Every year we have parents who want to know if their child has been placed in a class with special needs students. Often parents want their children moved to a class with no special education students due to their fears that their children will not get enough of the teacher’s attention in such a class. What these parents fail to realize is that they are keeping their students from valuable learning in doing so.
First, the obvious...
Children today are often sheltered from harsh realities of life. I am as guilty of this as other parents are, trying to teach my girls about those that are less fortunate or who have physical challenges without scaring them or painting too dark of a picture of the big, bad world out there. Unfortunately when children have not been exposed to differently-abled persons, they often stare and make judgements when presented with a special education child.
Having your child in a classroom with children of many different abilities, from the most gifted and talented to those with significant learning difficulties or even physical handicaps, can teach your child valuable life lessons: to be helpful, to treat others with respect and kindness, to look for the strengths of each individual, etc. I have seen the pride in many a parent’s eyes at conferences when I share how his/her child aided another child in some way in the classroom. The awesome thing is that this has been true for both the “typical” children in my classroom as well as the special education children.

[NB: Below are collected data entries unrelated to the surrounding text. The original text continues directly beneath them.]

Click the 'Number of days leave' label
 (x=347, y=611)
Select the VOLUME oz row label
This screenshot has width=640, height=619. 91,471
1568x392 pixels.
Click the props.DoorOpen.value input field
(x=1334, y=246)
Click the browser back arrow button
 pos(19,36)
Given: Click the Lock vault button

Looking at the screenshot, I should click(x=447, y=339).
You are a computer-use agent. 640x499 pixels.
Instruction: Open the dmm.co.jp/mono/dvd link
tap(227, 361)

Is diversity really all that important?
A homogeneous group of students have little to offer each other in terms of learning. Valuable learning experiences come from differences in background and experiences. Students learn from their dissimilar peers to think critically, to support a position, and to investigate all possible answers before arriving at a conclusion. Your child will learn to value the opinions of others by being exposed to individuals that are unlike him/herself.
What we remember over time
Much research has been conducted about different learning and study strategies. What has emerged is a graduated list of activities that will ensure a greater level of understanding and memory of information. For those parents that worried about their children getting enough attention or learning as much as they would have with no special education students in the class, they need only be shown the value in the rehearsal their children receive in this class. Those that see, hear, or write the information remember somewhere less than 30% of what they are taught. Saying the information aloud or processing it as they explain it to someone else will move students up to the 70-90% retention rate.
The bottom line with special education students
Your child will achieve a deeper, more meaningful education in a diverse classroom with students of all levels. Special education students are required to be fully included in the regular classroom to the full extent they are able according to federal law. Children of all ability levels bring a wealth of experiences and talents to the classroom that enrich the lives of those they come in contact with.